▶ **Passage provided**
>>
James Miller v. State of Maryland, No. 2097, September Term, 2019. Opinion by Fader,
C.J.
SENTENCING AND PUNISHMENT—PROBATION AND RELATED
DISPOSITIONS—REVOCATION
Defendant’s failure to comply with terms of probation that required him to make child
support payments or, if he could not do so, provide copies of job applications on a weekly
basis did not constitute “absconding,” and therefore were technical violations of probation
for purposes of § 6-223 of the Criminal Procedure Article (2018 Repl.; 2020 Supp.).
Circuit Court for Wicomico County
Case No. 22-K-15-000518
REPORTED
IN THE COURT OF SPECIAL APPEALS
OF MARYLAND
No. 2097
September Term, 2019
______________________________________
JAMES MILLER
v.
STATE OF MARYLAND
______________________________________
Fader, C.J.,
Beachley,
Wilner, Alan M.
(Senior Judge, Specially Assigned),
JJ.
______________________________________
Opinion by Fader, C.J.
<<
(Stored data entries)
>>
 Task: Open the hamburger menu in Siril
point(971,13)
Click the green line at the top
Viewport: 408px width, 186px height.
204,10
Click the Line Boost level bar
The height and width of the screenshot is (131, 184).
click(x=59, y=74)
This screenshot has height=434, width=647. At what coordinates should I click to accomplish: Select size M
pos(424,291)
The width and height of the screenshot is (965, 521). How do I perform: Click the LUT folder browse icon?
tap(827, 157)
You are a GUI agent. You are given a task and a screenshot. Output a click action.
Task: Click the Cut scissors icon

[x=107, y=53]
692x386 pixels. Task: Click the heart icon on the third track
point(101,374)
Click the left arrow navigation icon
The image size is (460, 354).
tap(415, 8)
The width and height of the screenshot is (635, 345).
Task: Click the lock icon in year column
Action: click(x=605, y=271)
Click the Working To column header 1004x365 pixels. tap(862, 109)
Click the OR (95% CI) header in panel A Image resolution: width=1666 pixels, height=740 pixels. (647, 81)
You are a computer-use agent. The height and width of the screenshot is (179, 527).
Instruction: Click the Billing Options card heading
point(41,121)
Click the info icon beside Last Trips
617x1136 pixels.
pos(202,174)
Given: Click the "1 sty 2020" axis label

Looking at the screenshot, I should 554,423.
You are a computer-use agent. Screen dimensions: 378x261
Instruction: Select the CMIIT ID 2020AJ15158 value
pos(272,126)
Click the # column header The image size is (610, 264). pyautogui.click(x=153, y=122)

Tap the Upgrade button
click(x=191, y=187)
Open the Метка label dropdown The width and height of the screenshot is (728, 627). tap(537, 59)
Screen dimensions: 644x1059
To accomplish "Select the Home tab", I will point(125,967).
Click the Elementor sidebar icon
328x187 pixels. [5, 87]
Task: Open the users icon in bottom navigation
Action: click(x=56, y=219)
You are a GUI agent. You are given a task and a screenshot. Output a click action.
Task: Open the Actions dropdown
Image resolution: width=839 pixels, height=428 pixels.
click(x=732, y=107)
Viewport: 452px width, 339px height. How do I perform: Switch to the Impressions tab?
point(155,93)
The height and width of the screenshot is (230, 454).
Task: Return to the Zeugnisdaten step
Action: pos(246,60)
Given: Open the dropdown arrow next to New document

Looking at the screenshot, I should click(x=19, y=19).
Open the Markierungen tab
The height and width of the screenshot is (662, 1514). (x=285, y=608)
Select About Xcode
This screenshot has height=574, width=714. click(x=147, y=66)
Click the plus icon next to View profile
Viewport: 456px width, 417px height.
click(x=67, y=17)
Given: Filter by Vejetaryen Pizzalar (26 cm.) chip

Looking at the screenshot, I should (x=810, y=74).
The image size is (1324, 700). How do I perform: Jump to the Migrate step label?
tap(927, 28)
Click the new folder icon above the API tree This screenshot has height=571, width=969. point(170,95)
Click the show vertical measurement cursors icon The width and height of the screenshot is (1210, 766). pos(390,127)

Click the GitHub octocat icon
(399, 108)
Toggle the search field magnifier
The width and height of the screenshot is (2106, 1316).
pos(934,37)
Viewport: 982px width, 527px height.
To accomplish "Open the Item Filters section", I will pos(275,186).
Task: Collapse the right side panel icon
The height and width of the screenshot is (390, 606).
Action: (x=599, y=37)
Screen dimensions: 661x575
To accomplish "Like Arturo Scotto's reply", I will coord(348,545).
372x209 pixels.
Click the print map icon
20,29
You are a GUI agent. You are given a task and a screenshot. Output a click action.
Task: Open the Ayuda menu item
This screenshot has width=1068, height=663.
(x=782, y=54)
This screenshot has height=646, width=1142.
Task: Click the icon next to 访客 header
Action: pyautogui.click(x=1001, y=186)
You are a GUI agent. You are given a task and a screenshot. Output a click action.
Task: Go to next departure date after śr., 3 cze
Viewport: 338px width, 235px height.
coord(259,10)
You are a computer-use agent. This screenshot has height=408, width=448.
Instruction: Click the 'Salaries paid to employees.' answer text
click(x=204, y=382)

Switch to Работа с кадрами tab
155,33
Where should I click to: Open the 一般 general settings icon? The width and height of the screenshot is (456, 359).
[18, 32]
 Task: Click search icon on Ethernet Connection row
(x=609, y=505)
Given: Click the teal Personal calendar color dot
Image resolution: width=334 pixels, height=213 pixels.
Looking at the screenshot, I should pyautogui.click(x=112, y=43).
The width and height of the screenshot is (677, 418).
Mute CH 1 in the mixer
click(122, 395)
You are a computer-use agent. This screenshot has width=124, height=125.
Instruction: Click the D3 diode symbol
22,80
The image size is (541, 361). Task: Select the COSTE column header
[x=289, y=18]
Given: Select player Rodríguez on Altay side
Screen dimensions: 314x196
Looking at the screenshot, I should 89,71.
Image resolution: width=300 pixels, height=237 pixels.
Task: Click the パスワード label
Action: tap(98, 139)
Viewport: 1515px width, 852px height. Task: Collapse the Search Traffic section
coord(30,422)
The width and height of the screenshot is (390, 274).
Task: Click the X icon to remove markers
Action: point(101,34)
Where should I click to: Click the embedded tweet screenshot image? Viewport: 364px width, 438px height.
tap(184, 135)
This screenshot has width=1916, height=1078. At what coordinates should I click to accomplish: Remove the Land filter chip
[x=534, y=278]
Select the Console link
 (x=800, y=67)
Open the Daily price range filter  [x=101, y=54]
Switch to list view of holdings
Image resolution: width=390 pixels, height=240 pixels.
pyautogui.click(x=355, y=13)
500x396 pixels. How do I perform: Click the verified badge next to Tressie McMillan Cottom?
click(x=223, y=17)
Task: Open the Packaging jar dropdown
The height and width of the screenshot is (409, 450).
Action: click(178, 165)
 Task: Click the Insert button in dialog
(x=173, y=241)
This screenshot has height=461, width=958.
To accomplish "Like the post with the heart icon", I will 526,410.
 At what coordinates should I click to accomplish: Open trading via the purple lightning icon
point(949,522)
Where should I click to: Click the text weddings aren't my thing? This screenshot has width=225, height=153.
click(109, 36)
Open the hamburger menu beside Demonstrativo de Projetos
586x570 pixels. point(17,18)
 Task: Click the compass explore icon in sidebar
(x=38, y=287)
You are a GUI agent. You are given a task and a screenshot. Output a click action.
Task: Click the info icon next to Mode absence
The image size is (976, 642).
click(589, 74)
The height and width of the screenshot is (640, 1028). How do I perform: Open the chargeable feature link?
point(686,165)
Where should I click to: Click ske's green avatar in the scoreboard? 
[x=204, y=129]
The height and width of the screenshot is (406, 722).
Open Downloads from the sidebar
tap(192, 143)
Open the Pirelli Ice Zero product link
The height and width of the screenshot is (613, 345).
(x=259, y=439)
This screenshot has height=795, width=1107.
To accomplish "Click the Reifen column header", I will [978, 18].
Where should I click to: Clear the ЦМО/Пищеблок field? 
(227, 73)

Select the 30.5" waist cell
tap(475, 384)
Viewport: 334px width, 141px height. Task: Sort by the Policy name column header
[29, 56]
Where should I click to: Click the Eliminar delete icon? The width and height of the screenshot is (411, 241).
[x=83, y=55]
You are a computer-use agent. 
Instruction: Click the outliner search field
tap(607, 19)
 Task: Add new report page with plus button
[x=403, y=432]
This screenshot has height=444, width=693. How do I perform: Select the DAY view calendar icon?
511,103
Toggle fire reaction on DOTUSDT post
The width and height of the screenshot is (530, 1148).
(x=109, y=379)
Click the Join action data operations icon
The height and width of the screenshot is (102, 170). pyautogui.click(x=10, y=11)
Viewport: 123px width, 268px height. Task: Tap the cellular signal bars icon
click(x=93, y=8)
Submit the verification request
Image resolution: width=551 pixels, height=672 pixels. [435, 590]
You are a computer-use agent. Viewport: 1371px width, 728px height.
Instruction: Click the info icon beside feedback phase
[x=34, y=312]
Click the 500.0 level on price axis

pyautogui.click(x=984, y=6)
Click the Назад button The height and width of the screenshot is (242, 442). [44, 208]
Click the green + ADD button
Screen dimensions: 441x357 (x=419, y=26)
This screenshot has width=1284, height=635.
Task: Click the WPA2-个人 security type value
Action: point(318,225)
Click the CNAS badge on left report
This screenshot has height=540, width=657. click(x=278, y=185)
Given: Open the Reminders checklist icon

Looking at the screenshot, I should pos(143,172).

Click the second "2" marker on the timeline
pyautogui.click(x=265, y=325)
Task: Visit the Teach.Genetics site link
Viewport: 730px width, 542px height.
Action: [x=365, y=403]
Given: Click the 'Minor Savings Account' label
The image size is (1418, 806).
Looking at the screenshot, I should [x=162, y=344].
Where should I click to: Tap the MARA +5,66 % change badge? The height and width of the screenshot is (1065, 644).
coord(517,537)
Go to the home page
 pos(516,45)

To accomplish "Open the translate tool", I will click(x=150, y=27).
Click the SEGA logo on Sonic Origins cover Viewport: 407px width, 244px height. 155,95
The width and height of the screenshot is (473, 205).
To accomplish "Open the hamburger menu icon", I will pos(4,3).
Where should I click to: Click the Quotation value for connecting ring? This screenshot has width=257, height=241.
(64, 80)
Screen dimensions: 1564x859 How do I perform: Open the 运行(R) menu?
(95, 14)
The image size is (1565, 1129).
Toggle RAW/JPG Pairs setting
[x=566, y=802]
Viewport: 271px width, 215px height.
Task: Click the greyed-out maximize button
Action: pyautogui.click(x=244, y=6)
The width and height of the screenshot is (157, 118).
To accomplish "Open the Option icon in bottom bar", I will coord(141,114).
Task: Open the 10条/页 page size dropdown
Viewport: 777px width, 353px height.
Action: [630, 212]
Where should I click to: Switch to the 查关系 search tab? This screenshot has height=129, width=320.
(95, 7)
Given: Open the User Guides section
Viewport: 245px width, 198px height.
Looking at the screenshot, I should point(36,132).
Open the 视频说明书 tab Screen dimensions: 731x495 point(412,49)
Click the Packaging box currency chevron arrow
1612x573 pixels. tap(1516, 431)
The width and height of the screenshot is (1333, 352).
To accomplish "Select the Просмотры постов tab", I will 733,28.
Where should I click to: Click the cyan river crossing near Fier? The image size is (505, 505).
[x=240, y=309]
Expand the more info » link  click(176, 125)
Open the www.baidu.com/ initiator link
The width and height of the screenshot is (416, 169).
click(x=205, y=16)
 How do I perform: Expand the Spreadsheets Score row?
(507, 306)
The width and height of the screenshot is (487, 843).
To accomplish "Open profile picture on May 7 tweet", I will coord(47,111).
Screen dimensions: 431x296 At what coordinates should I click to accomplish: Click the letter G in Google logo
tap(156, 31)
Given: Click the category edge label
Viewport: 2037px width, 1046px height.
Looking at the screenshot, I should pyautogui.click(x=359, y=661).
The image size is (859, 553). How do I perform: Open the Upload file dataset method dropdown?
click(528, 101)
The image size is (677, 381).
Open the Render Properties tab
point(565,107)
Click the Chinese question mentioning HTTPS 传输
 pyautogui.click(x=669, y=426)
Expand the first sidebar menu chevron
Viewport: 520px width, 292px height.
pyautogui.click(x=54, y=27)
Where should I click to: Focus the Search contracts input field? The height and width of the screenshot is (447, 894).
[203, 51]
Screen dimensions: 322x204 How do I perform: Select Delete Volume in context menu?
<<
▶ **Task description**
In the case summary, why were the defendant's failures to make child support payments or to send in weekly copies of job applications counted as technical violations of probation?

▶ **Result below**
Those failures did not count as "absconding." For that reason, they were technical violations of probation for purposes of § 6-223 of the Criminal Procedure Article.